Muschert, Klocke, Perrucci and Shefner (eds), Agenda for Social Justice: Solutions for 2016

Glenn Muschert, Brian Klocke, Robert Perrucci, and Jon Shefner (eds), Agenda for Social Justice: Solutions for 2016, Policy Press, 2016, 1 4473 3288 6, pbk, xiii + 134 pp, £9.99.

At first sight this might not seem the most obvious book to review in the Citizen’s Income Newsletter. The context is the United States and not the UK; and although numerous policy areas are discussed, benefits systems don’t get a mention ( – they don’t appear in the list of omitted policy areas either). But as we shall see, there are at least two good reasons for publishing this review.

All of the book’s chapters are written by members of the Society for the Study of Social Problems, which encourages research that addresses identified social problems. Most of the chapters contain four sections: a description of a social problem; a survey of relevant research results; a list of recommendations and solutions; and a list of resources. The ten social problems addressed are campus sexual assault, missing rights for sex workers, factory farming, food insecurity, healthcare, employment conditions in developing countries, homelessness, immigration, gun violence, and prisons. Two final chapters take a broader view. In chapter 11 Amitai Etzioni explores the relationship between sustainability and social justice – ‘I see great merit in shifting the focus of our actions from seeing ever-greater wealth to investing more of our time and resources in social lives, public action, and spiritual and intellectual activities – on communitarian pursuits’ (p. 114); and in chapter 12 Gary Marx argues that because social situations are complex and fluid, quick technical solutions to social problems might cause more harm than good. An afterward charts the rise of neoliberalism and the erosion of the social safety net, suggests that social movements are necessary to both democracy and social justice, and asks for comprehensive structural change that will address inequality.

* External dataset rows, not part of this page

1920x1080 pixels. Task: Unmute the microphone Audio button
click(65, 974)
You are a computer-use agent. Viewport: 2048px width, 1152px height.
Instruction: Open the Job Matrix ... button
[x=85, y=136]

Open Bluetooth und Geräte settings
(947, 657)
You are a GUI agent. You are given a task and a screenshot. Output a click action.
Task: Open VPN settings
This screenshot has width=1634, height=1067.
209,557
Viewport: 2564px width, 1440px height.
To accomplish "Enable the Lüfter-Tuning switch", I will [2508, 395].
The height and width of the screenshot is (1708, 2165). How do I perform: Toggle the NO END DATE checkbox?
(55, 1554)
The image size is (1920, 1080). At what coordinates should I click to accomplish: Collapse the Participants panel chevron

All of the chapters are worth reading: but perhaps the most relevant to readers of this Newsletter will be chapter 5 on healthcare reform in the United States. The first section shows that even with the passing of the Affordable Care Act, far too many people still find themselves without healthcare. The culprits are the complexity of the funding of healthcare provision in the United States, and a mismatch between state and federal legislation. Then comes the research evidence ( – for instance, on differences between health insurance policy premiums in different states). A number of detailed recommendations and solutions follow: ‘Increase educational outreach …’, ‘Address the Medicaid coverage gap’, ‘Avoid further politicizing the issue’, ‘consider changing the underlying design of the system itself’.

The reader doesn’t get very far into this chapter before recognising the significant similarities between the US healthcare system and the UK’s benefits system, and the similarity between the first three recommendations in the chapter and recommendations that are frequently offered in relation to problems with our benefits system: public education; repairing coverage gaps; and cross-party agreement. The chapter’s final section contains a recommendation to change the US healthcare system into ‘a system of socialized medicine, such as that in the UK, [which] utilizes taxes to provide health care to all without the need for a health insurance system’ (pp. 55-6). A similar recommendation in relation to the UK’s benefits system would be ‘a system of socialized income maintenance, which utilizes taxes to provide an income to all without the need for means-testing’. Because such a solution would make it possible for many of us to ‘invest more or our time and resources in social lives, public action, and spiritual and intellectual activities – on communitarian pursuits’, it would fit nicely into Etzioni’s chapter on sustainability and social justice; and although a Citizen’s Income would be a ‘technical solution’, it would be one that recognised how complex our society and economy are, and that a radically simple solution would therefore be appropriate.

This is a good book, and well worth reading. What would be really interesting would be to see a book similar to this, but written for the UK context, and containing a chapter on income maintenance.